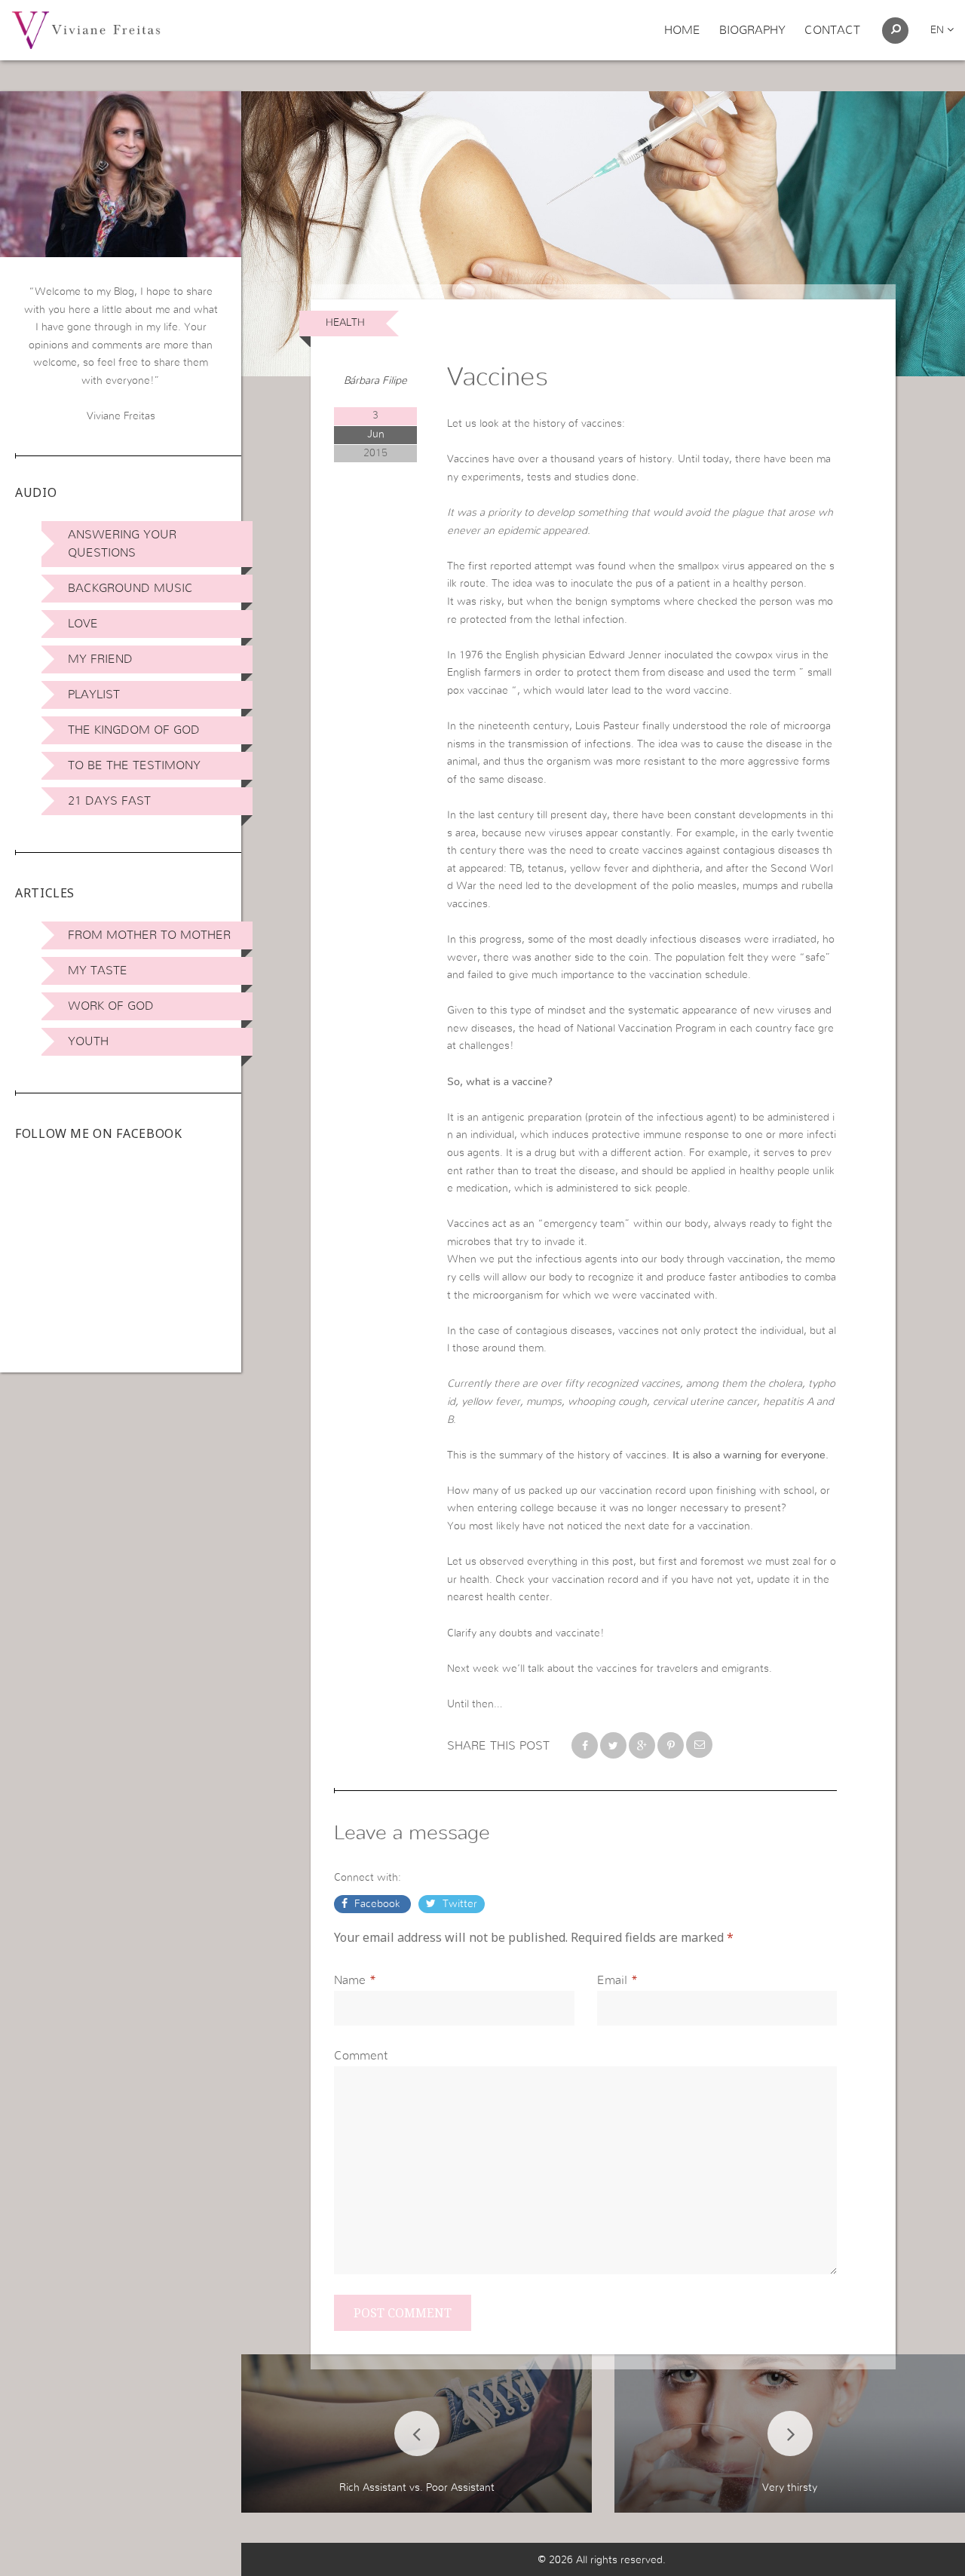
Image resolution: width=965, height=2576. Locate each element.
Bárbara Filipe (375, 381)
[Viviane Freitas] (86, 29)
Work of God (111, 1006)
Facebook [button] (377, 1904)
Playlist (94, 694)
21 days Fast (109, 801)
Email (612, 1980)
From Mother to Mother (149, 935)
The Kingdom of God (134, 730)
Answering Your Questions (122, 544)
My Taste (97, 970)
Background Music (130, 588)
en (938, 30)
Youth (88, 1041)
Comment (361, 2056)
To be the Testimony (134, 765)
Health (345, 322)
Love (83, 624)
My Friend (100, 659)
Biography (752, 30)
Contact (832, 30)
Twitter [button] (458, 1904)
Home (682, 30)
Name (350, 1980)
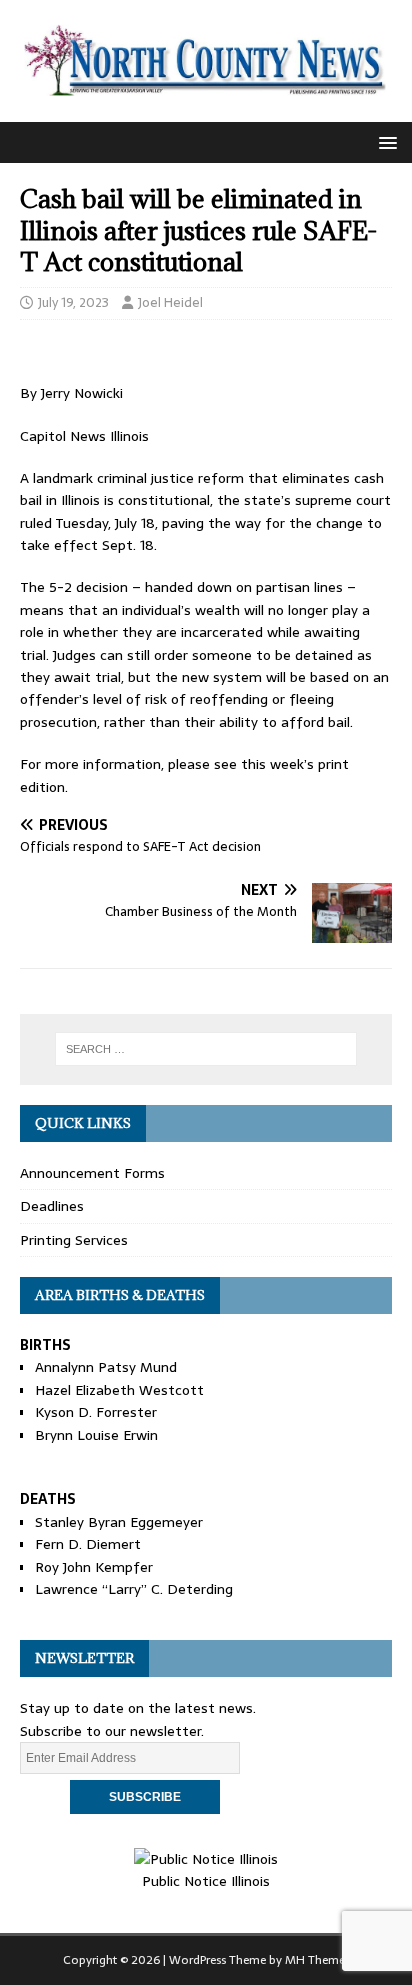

● **Your goal**
An exact copy of all the records is required, with the pictures omitted.

● **Completed exercise**
Image resolution: width=965, height=2576. Locate each element.
Bárbara Filipe (375, 381)
[Viviane Freitas] (86, 29)
Work of God (111, 1006)
Facebook [button] (377, 1904)
Playlist (94, 694)
21 days Fast (109, 801)
Email (612, 1980)
From Mother to Mother (149, 935)
The Kingdom of God (134, 730)
Answering Your Questions (122, 544)
My Taste (97, 970)
Background Music (130, 588)
en (938, 30)
Youth (88, 1041)
Comment (361, 2056)
To be the Testimony (134, 765)
Health (345, 322)
Love (83, 624)
My Friend (100, 659)
Biography (752, 30)
Contact (832, 30)
Twitter [button] (458, 1904)
Home (682, 30)
Name (350, 1980)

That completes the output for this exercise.